----- Page -----

La guide qui accueille les jeunes a elle-même eu un oncle incarcéré à Dachau. Elle est une spécialiste de l’histoire des martyrs chrétiens du camp. Elle raconte comment les prêtres, qui souvent avaient eu le malheur de pratiquer leur religion de manière trop ostentatoire au goût du régime nazi, avaient gardé intacte leur foi, malgré l’horreur qu’ils vivaient au quotidien.
«Cette visite a ainsi été une parfaite introduction à la miséricorde»
Même si aucun prisonnier n’a été gazé à Dachau, la mortalité consécutive aux conditions de détention était très élevée. En dépit des menaces qui pesaient sur eux, les hommes d’Eglise n’ont jamais cessé de célébrer la messe, d’accorder les sacrements aux autres détenus, et de prier continuellement, également pour le salut de leurs tortionnaires. En témoignent les nombreux carnets de notes qu’ils ont laissés après leur mort. Karl Leisner, un prêtre allemand décédé dans le camp en 1945 avait par exemple écrit: «Toi le Très Haut, bénis mes ennemis».

----- Bloc de données -----

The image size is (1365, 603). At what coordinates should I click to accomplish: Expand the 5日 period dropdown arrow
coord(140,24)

-----

Reprends mot pour mot le passage de la page sur les prêtres de Dachau, en partant des mots « La guide qui » et en t'arrêtant après « vivaient au quotidien. ».

La guide qui accueille les jeunes a elle-même eu un oncle incarcéré à Dachau. Elle est une spécialiste de l’histoire des martyrs chrétiens du camp. Elle raconte comment les prêtres, qui souvent avaient eu le malheur de pratiquer leur religion de manière trop ostentatoire au goût du régime nazi, avaient gardé intacte leur foi, malgré l’horreur qu’ils vivaient au quotidien.